Début octobre, la tripartite aviation se réunit pour la troisième fois depuis le début de la crise sanitaire. Assis à côté du ministre de la Mobilité, François Bausch, le directeur général de Luxair, Gilles Feith, affiche un visage sombre. Et pour cause. La compagnie aérienne nationale se voit en cette période de crise forcée de supprimer 600 emplois. Seule nouvelle positive : il n’y aura aucun licenciement sec. Avec le gouvernement et les syndicats, un accord de principe sur un plan de maintien dans l’emploi a pu être conclu. Il aura une durée de trois ans.

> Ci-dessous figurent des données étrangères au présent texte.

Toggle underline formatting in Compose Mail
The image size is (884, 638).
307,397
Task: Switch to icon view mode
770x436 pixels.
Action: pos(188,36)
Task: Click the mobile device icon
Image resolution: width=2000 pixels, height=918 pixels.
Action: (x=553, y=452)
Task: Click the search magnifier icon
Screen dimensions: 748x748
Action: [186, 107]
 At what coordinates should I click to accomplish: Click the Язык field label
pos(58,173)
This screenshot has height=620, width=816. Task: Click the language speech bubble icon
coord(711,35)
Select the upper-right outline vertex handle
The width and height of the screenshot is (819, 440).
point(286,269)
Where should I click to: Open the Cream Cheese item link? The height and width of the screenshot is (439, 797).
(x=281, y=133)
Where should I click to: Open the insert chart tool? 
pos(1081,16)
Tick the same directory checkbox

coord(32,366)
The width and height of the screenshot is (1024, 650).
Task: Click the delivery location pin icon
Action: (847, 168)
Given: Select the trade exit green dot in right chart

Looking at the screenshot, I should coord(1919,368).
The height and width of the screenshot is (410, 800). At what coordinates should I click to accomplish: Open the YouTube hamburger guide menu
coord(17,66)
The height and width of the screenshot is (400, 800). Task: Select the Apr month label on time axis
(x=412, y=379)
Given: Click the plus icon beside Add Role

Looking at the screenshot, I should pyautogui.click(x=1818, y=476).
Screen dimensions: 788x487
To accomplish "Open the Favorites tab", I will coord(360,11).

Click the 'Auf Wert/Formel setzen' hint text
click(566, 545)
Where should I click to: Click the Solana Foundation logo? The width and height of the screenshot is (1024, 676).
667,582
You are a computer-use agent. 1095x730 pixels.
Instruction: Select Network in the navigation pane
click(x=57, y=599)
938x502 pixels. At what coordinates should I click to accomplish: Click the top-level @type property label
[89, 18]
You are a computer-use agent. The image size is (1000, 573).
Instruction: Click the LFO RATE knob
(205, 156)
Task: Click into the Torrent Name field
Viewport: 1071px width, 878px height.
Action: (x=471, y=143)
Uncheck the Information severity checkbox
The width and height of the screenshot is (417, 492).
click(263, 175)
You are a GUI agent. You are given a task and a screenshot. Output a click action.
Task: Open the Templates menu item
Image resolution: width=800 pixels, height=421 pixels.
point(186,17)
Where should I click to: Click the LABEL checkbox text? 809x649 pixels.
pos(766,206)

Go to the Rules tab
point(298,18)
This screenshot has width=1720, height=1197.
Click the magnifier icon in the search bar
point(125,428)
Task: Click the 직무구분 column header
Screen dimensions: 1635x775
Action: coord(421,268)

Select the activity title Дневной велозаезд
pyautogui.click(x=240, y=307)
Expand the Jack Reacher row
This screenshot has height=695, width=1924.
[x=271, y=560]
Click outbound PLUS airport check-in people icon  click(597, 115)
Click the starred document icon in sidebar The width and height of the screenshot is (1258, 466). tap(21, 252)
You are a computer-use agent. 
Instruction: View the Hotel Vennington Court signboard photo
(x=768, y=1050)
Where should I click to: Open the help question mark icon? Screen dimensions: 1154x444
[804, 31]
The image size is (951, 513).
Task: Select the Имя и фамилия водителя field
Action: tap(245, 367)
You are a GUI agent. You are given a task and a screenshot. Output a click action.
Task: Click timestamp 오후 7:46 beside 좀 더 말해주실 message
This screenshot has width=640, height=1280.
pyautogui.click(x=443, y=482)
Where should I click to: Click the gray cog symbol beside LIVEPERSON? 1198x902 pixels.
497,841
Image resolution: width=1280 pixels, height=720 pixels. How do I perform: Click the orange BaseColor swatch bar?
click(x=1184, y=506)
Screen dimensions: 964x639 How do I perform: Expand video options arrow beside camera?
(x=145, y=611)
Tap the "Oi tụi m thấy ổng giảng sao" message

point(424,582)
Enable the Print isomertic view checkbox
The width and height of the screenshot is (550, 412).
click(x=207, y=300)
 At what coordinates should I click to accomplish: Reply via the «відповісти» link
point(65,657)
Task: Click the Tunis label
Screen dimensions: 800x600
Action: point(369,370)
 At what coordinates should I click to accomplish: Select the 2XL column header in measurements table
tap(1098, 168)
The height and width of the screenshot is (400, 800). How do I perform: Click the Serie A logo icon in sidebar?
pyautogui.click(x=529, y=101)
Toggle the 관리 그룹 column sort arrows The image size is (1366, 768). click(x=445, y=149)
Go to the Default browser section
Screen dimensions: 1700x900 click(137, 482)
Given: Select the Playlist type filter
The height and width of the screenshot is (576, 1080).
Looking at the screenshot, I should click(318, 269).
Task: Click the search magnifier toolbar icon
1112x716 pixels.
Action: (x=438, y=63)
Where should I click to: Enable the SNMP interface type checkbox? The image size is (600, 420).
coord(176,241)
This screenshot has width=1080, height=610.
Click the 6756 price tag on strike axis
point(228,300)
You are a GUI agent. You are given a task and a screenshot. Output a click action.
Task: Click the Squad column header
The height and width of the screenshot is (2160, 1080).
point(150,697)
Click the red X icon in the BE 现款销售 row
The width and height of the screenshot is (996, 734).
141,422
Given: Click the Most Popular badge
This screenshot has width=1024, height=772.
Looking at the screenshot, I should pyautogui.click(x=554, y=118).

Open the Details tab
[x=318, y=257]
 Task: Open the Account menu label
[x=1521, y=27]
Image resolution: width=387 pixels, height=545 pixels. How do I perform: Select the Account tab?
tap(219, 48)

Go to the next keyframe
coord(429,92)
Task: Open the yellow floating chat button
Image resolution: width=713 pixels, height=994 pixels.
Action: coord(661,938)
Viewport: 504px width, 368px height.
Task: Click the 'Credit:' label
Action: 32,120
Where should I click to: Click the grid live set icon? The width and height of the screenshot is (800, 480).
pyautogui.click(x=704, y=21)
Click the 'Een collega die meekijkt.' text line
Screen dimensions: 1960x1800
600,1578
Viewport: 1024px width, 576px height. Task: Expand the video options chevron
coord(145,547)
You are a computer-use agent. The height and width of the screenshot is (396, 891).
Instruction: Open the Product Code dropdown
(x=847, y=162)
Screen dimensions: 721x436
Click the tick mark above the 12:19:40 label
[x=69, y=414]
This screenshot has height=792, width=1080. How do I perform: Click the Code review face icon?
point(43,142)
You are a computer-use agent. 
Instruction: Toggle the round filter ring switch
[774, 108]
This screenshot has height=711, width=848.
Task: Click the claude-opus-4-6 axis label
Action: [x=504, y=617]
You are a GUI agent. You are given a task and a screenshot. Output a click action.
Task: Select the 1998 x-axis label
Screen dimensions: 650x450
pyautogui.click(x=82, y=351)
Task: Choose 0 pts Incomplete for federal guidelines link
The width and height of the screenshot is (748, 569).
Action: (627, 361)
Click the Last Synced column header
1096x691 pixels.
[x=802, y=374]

Entre préretraite et reclassement
La moitié des salariés concernés sera transférée dans la cellule de reclassement, où des formations seront proposées afin de leur permettre de retrouver un emploi durable. Le prêt temporaire de main-d’œuvre fait partie des outils pour recaser les salariés. L’autre moitié va bénéficier de mesures de préretraite. Des réaffectations en interne ne sont pas exclues. La possibilité de transférer des pilotes de Luxair vers Cargolux est une autre option envisagée. L’État va débourser quelque 50 millions d’euros sur les trois ans à venir afin de financer le plan de maintien de l’emploi. Les actionnaires de Luxair devront à leur tour décider des prochains investissements à effectuer. À noter que lux-Airport, l’exploitant de l’aéroport de Luxembourg, et Cargolux, la compagnie de fret aérien, se portent mieux. Aucune coupe des effectifs n’est prévue pour l’instant.
Novembre
Une hausse du SSM qui passe mal
Le Premier ministre, Xavier Bettel, annonce une augmentation du salaire social minimum (SSM) de 2,8 % dès le 1er janvier 2021. Si cette augmentation était mécaniquement prévue avant même la crise sanitaire, cette décision a fait sortir de ses gonds le patronat. Ce dernier fustige cette décision alors que la crise du moment a fait perdre, selon l’UEL, 7 % de PIB. Selon le Statec et Eurostat, le PIB luxembourgeois a diminué de 2 % sur les neuf premiers mois et l’«annus horribilis» 2020 se solderait in fine par une récession de 1,7 %. L’UEL met en outre en exergue qu’en 20 ans le SSM a augmenté de 70 %. «Un dérapage préoccupant, d’autant plus que le SSM est totalement déconnecté de la réalité du marché de l’emploi de nos pays limitrophes et même de l’ensemble des pays européens», selon le patronat.
Décembre
Une année électrique
En 2019, seulement 844 voitures 100 % électriques ont été immatriculées par 14 marques différentes. Cette année, on en a dénombré, début décembre, déjà 1 726 et 27 marques automobiles sont concernées. Les nouvelles immatriculations de voitures électriques représentent 4,5 % des nouvelles plaques jaunes du pays. Il a fallu une décennie pour atteindre ce niveau, puisque en 2011 le parc automobile luxembourgeois comptait une seule voiture électrique selon les données du Statec. Les hybrides sont passées de 5,7 % à 13,4 % de parts de marché. Au total, les véhicules électriques représentent 18,4 % du marché automobile au Luxembourg.